The value of Xiaomi’s listing has not been confirmed but Bloomberg has reported it as $4.7 billion – towards the lower end of expectations – and the device manufacturer’s IPO will likely be used by China Tower to gauge how large Chinese tech floats are received. The tower firm is expected to ramp up marketing ahead of its offering, but may adjust its timings based on the reaction to Xiaomi’s IPO.
Xiaomi had originally intended to list on both the Hong Kong Exchange and the Shanghai Stock Exchange at the same time, but abandoned the latter listing – reportedly because the China Securities Regulatory Commission (CSRC) was not satisfied with the information Xiaomi provided it with regard to its profitability projections.
Scrapping its Shanghai listing has proven a setback for Xiaomi. The device maker was hoping for a $10 billion valuation, so the suspected $4.7 billion figure falls well short of this. Additionally, recent Chinese listings in Hong Kong have been oversubscribed by multiples of 100 – whereas the retail part of Xiaomi’s offering was oversubscribed by 8.5 times.

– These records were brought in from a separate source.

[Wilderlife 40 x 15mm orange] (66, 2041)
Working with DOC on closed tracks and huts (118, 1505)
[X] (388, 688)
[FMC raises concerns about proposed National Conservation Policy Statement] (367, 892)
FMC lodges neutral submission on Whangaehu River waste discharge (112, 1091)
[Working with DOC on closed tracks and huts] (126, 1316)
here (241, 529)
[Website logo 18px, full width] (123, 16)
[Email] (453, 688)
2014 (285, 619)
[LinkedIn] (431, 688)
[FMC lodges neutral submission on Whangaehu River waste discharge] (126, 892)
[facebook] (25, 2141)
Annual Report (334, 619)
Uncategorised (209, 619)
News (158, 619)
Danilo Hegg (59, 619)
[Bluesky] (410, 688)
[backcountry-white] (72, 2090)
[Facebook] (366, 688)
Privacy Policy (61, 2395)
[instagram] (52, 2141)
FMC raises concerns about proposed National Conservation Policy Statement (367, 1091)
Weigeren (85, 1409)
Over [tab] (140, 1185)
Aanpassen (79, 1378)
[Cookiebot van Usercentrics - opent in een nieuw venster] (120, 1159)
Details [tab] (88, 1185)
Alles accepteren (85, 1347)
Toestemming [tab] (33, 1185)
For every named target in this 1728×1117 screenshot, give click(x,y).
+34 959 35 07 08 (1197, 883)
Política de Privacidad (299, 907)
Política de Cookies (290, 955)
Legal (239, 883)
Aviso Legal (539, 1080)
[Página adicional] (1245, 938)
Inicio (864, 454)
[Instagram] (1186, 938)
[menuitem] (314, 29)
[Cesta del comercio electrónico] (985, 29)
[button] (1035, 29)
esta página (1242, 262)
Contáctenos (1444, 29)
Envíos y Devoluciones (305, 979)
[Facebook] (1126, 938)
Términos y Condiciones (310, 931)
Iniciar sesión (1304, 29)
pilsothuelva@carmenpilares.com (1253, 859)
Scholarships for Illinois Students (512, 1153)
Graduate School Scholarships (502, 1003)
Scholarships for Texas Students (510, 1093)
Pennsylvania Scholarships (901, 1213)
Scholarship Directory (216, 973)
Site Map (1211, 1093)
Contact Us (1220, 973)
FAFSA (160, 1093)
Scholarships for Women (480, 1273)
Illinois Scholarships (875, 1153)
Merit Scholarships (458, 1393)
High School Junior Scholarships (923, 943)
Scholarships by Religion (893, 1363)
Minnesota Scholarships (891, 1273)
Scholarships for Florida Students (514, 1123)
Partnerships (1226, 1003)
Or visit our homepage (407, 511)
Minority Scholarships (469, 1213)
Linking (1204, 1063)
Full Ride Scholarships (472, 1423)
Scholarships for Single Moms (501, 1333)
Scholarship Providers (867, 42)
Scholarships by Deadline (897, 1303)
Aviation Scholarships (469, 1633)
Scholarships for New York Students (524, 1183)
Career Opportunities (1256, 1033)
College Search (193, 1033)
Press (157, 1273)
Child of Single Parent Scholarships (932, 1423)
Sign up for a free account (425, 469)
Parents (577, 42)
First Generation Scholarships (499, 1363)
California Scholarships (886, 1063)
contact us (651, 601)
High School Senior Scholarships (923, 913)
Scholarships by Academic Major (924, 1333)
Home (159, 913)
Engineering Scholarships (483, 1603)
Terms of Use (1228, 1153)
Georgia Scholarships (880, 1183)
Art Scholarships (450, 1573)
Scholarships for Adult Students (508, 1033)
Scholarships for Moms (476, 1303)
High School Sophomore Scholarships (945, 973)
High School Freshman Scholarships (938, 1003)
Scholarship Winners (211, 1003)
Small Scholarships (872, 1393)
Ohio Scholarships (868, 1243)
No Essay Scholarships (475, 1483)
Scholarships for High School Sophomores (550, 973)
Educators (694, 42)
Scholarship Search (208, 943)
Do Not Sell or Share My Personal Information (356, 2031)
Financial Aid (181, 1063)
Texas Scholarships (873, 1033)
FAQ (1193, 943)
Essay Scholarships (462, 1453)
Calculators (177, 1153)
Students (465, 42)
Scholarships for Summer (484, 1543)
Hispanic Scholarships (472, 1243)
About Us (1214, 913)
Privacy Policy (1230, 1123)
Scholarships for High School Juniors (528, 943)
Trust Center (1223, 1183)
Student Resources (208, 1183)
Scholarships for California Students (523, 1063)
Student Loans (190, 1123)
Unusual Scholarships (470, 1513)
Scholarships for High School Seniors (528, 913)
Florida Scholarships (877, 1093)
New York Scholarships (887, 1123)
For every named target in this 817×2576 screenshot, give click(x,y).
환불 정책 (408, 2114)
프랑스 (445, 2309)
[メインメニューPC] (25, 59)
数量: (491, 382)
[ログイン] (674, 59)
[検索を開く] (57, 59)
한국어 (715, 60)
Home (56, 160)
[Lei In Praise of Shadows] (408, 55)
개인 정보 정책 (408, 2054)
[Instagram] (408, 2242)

The results of Xiaomi’s listing will be discouraging for the device maker, but the higher valuation of China Tower will provide hope for Chinese tech firms looking to list in the future. The tower firm is the world’s largest, with over 1.87 million sites, and was created by combining some of the infrastructure assets of the Big Three Chinese operators – all of which are major shareholders in the tower firm.